Abstract

Corporate accountability and disclosure of expenditures appears to be increasing, with the boards of 31 percent of S&P 500 companies now explicitly overseeing such spending, compared to 23 percent in 2010. However, this increased oversight and transparency does not appear to correlate with less spending, as companies with board oversight of expenditures spent about 30 percent more in 2010 than those without such explicit policies. This paper examines two years of corporate spending governance data collected on all U.S. companies in the S&P 500 in 2010 and 2011, documenting an increasing role for boards of directors and greater transparency about the process companies use to spend money in politics - both directly in campaigns and indirectly through trade associations and 501(c)4 non-profit groups.

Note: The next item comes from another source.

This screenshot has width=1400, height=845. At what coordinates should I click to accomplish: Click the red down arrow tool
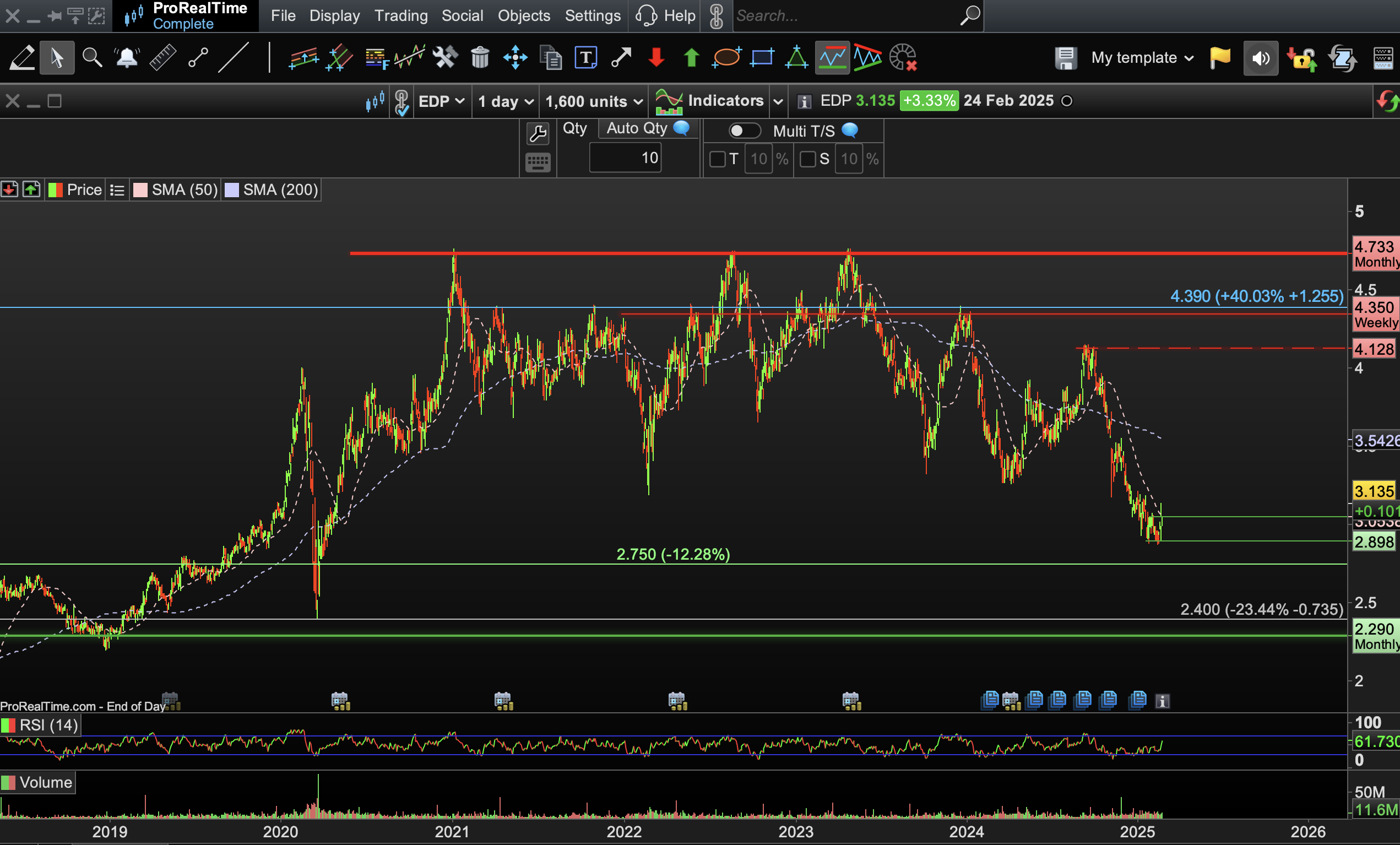656,58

It finds voluntary disclosure of money spent remains limited, however, particularly for indirect spending, and inconsistencies between what companies report and data gleaned from public records. The paper also calculates a direct spending footprint for S&P 500 companies - the amount of money companies contributed to national committees and state-level candidates, parties and ballot initiatives, as well as federal lobbying - concluding companies disbursed $1.1 billion in 2010. In addition, the paper provides comparative political spending intensity figures normalized by revenue for different sectors. Two case studies examine ballot initiatives spending in California by PG&E in the 2010 election and indirect corporate support for judicial races in Ohio by Procter & Gamble. Appendices provide an analysis of current investor campaigns for more disclosure of spending and excerpts from corporate policies about independent expenditures.